Было темно, последней, ущербной, предрассветной темнотой, воздух над далекой речной ширью вибрировал все тем же заунывным, однообразно низким звуком, приводившим на память бубен, фильмы об Африке, мрачные негритянские тамтамы…
— Очевидно, каждый должен все пережить сам, — размышлял Олейничак вслух. — Пусть в сокращенной, приблизительной форме, но сам! Никто словам не верит… «Тоже против меня!» Нет, не могу, если б даже хотел. Ведь в вашем возрасте я был таким, как вы. Время тоже было горячее: девятьсот пятый год! Я был сторонником террора и боевых действий. Движение масс, сознательность, организация, дисциплина — нет, этого я недооценивал, считал чем-то хотя и безвредным, но слабым, этаким безалкогольным напитком… Участвовал в «Кровавой среде» — может, слыхали? — была во Влоцлавеке такая среда. Мы тогда убили полицмейстера и земского начальника. Потом были разные операции, ну и наконец нападение на Липновскую почту под Фабианками. Там нас казаки постреляли, моего товарища ранили в грудь, к счастью, доктор один, Хрустик, спас его…

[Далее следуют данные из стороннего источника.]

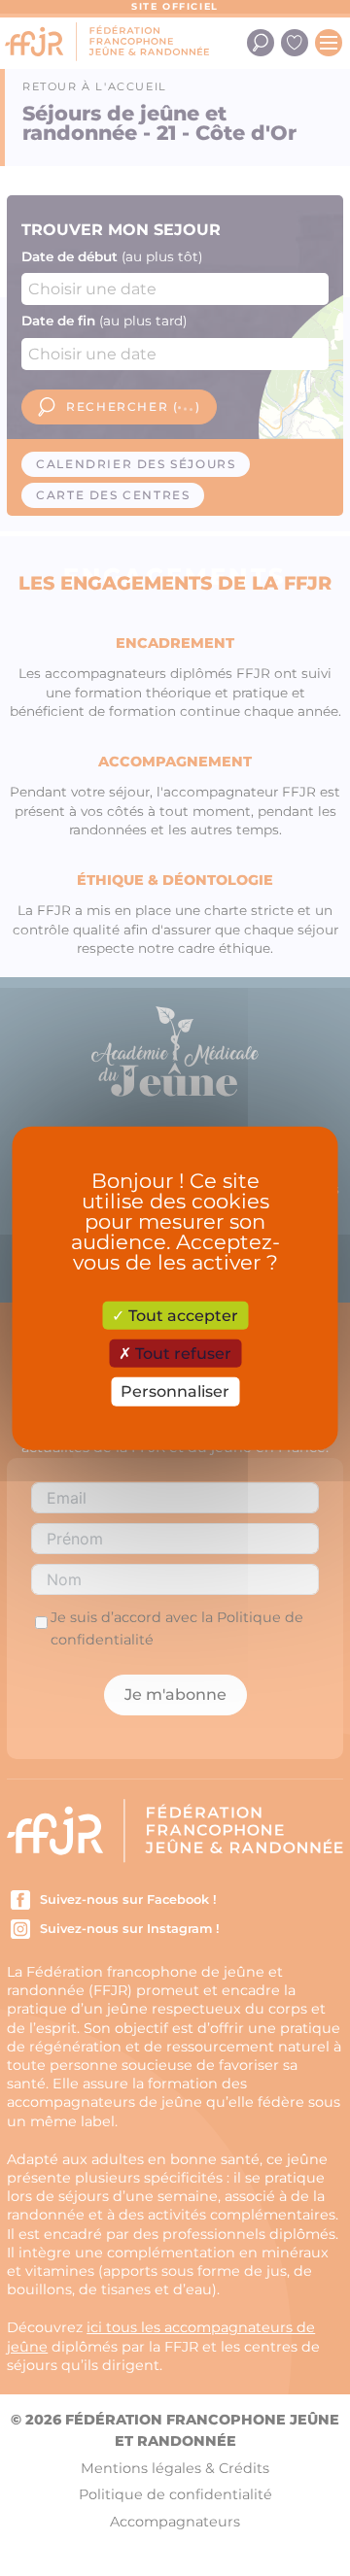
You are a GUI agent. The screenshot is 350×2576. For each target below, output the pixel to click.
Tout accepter (181, 1315)
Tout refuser (181, 1353)
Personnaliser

— Длинный, как цапля, худой, в очках?
— Да. Вы его знаете?
— Знаю. Он меня лечил, когда я болел куриной слепотой. Живет рядом с нами, около Жекутя. Домик построил. Старый холостяк.
— Тогда вы и Доймы должны знать. С той поры помню, где-то за Жекутем. Белая усадьба на берегу Вислы, парк и фруктовый сад до самой воды — все графов Доймуховских.
— Усадьбы уже нет. В войну сгорела. А сад остался. Отцов свояк его арендует — стервец, каких свет не видал. Я бы их всех перестрелял!
— Это кого же?
— Доймуховских вот, с нашим свояком в придачу, Штейнхагенов и других. Всю буржуазию!
— Что ж, и у меня были когда-то подобные настроения, но я вовремя понял, что это ложный путь. Гомбинский тоже начал со стрельбы, он же Сумчака убил из мести. А как он кончил? И здесь иного исхода быть не может: либо ты поймешь, что в одиночку ничего добиться нельзя, либо покатишься по наклонной плоскости вниз… Подкиньте-ка лучше дровишек в огонь.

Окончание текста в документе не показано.